* _Assignment_: Keeping every line intact, repeat the data word for word.

====== Extracted material

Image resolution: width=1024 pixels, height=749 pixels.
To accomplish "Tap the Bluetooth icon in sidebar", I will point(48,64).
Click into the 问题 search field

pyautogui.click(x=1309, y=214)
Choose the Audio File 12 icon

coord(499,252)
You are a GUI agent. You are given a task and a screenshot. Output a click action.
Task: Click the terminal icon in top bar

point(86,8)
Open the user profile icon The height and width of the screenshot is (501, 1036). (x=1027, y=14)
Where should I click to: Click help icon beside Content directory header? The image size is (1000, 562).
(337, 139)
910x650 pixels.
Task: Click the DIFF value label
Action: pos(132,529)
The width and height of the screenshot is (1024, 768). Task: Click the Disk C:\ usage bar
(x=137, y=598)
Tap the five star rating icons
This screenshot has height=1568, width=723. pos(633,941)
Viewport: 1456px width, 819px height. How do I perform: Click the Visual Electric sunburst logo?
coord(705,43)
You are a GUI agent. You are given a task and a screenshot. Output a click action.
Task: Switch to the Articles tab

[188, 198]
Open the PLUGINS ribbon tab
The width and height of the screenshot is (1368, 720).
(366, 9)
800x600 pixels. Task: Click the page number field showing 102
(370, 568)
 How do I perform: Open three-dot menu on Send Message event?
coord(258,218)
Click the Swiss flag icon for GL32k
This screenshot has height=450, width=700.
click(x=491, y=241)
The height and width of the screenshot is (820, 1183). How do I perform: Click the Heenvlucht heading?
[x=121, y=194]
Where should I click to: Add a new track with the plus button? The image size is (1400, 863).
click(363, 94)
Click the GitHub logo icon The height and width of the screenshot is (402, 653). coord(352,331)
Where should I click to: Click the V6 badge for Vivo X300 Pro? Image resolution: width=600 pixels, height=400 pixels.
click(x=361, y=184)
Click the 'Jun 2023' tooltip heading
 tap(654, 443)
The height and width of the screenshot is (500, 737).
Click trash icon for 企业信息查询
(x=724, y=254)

============

* _Expected answer_:
Image resolution: width=1024 pixels, height=749 pixels.
To accomplish "Tap the Bluetooth icon in sidebar", I will point(48,64).
Click into the 问题 search field

pyautogui.click(x=1309, y=214)
Choose the Audio File 12 icon

coord(499,252)
You are a GUI agent. You are given a task and a screenshot. Output a click action.
Task: Click the terminal icon in top bar

point(86,8)
Open the user profile icon The height and width of the screenshot is (501, 1036). (x=1027, y=14)
Where should I click to: Click help icon beside Content directory header? The image size is (1000, 562).
(337, 139)
910x650 pixels.
Task: Click the DIFF value label
Action: pos(132,529)
The width and height of the screenshot is (1024, 768). Task: Click the Disk C:\ usage bar
(x=137, y=598)
Tap the five star rating icons
This screenshot has height=1568, width=723. pos(633,941)
Viewport: 1456px width, 819px height. How do I perform: Click the Visual Electric sunburst logo?
coord(705,43)
You are a GUI agent. You are given a task and a screenshot. Output a click action.
Task: Switch to the Articles tab

[188, 198]
Open the PLUGINS ribbon tab
The width and height of the screenshot is (1368, 720).
(366, 9)
800x600 pixels. Task: Click the page number field showing 102
(370, 568)
 How do I perform: Open three-dot menu on Send Message event?
coord(258,218)
Click the Swiss flag icon for GL32k
This screenshot has height=450, width=700.
click(x=491, y=241)
The height and width of the screenshot is (820, 1183). How do I perform: Click the Heenvlucht heading?
[x=121, y=194]
Where should I click to: Add a new track with the plus button? The image size is (1400, 863).
click(363, 94)
Click the GitHub logo icon The height and width of the screenshot is (402, 653). coord(352,331)
Where should I click to: Click the V6 badge for Vivo X300 Pro? Image resolution: width=600 pixels, height=400 pixels.
click(x=361, y=184)
Click the 'Jun 2023' tooltip heading
 tap(654, 443)
The height and width of the screenshot is (500, 737).
Click trash icon for 企业信息查询
(x=724, y=254)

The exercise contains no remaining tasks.